David Dundas is a Lichfield City Councillor, Managing Director of Lion Industries and an active member of CPF. He has a science degree from St Andrews and an early career as a field service engineer in the oil industry that finally took him to Brussels, where he worked for Texaco Europe. He stayed on in Belgium for 22 years, working for several American companies including Dow Corning in their Energy department, and for a time, was a consultant to the European Commission on toxic waste disposal.
The house building industry is undoubtedly in crisis; workers are being laid off, which is dragging the economy into recession. The government has run out of good ideas and is fiddling about with bad ones like the eco-towns and now the suspension of stamp duty.
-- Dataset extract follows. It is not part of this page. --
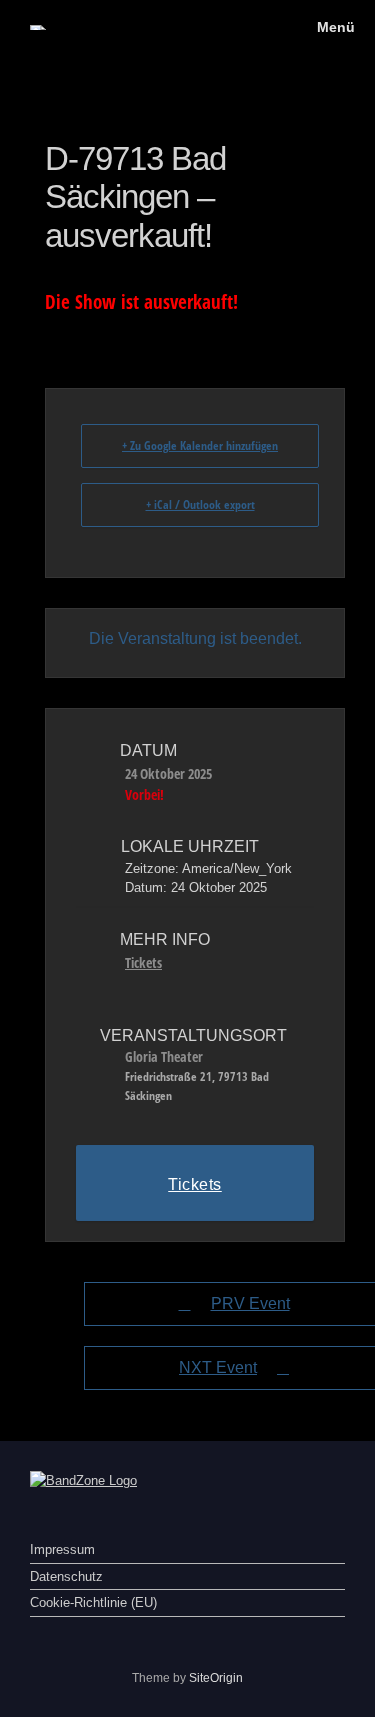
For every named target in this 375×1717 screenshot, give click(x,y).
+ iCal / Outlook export (200, 504)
So how can we restore confidence in the housing market and bring it back on track? Just pouring money into the banks is an expensive way and on its own is unlikely to produce a significant improvement, because it is not sufficient on its own to address the problem of confidence.
Most housing developers have either stopped, or are stopping building new homes. As building workers are often sub-contractors, it has been easy for developers to terminate their work. Whilst many tradesmen have found other work in the short term, in activities such as refurbishment and house extensions, there is a limit to the amount of this kind of work available, so construction workers are going to find themselves progressively out of work, placing a further strain on the economy, as unemployment rises.
Whilst the media gets excited about house owners with negative equity, this misses the point because they are only small proportion of all mortgagees, so this is not the major threat to the nation. Banks will not repossess, if borrowers continue to repay their mortgage; the far greater threat comes from those who lose their jobs and therefore cannot pay the mortgage. It will be the construction workers who will first dominate this group.